Stored data →
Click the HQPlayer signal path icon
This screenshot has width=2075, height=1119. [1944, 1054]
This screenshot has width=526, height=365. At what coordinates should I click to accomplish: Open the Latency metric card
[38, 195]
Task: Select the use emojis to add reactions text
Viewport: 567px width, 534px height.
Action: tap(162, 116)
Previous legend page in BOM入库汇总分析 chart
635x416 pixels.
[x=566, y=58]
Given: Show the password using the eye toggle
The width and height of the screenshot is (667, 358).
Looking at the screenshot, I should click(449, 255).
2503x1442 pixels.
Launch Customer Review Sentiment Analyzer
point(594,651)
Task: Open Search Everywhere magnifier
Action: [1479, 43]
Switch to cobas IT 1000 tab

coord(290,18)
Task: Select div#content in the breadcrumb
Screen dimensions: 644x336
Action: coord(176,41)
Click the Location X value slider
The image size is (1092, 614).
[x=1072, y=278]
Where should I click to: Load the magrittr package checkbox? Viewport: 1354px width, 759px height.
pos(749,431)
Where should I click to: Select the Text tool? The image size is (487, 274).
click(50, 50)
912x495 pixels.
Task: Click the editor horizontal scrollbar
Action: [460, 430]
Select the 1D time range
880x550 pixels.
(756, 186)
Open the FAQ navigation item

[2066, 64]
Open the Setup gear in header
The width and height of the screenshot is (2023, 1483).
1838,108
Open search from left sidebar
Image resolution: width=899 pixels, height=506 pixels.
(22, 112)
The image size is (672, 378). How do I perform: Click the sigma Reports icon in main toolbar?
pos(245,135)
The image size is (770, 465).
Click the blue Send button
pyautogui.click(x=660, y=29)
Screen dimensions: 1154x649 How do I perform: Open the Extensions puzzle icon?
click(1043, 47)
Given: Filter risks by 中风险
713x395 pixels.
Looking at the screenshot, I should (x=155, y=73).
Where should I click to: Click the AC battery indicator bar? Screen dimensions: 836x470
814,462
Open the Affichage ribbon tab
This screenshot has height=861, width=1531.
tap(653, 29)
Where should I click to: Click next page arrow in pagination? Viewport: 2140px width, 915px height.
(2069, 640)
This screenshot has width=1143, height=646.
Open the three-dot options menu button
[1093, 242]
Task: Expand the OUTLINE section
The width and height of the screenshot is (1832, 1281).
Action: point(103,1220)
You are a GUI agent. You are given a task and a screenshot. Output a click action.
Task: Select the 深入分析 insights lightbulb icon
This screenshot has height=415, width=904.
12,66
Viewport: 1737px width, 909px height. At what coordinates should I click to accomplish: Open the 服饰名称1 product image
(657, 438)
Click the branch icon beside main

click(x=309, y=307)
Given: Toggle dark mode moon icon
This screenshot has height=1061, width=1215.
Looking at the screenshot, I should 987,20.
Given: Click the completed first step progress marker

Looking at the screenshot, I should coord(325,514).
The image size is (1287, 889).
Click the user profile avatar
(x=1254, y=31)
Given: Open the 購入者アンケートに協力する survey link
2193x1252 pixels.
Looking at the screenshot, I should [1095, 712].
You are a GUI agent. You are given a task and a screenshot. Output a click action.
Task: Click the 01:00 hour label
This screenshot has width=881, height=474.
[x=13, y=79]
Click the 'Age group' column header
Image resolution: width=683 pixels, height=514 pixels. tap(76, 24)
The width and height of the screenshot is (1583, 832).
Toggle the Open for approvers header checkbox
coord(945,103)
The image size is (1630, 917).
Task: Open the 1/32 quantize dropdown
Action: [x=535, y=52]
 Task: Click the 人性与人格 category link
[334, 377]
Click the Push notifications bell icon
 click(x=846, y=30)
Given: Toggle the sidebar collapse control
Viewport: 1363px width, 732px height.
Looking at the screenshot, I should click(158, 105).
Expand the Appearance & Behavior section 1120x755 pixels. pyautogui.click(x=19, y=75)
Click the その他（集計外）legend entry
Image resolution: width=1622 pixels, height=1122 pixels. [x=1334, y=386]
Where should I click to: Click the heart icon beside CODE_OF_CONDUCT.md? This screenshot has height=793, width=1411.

Work to be completed → Work through the material above. Then report how many of its lines contain "sidebar", and only that.

Result of the exercise → 2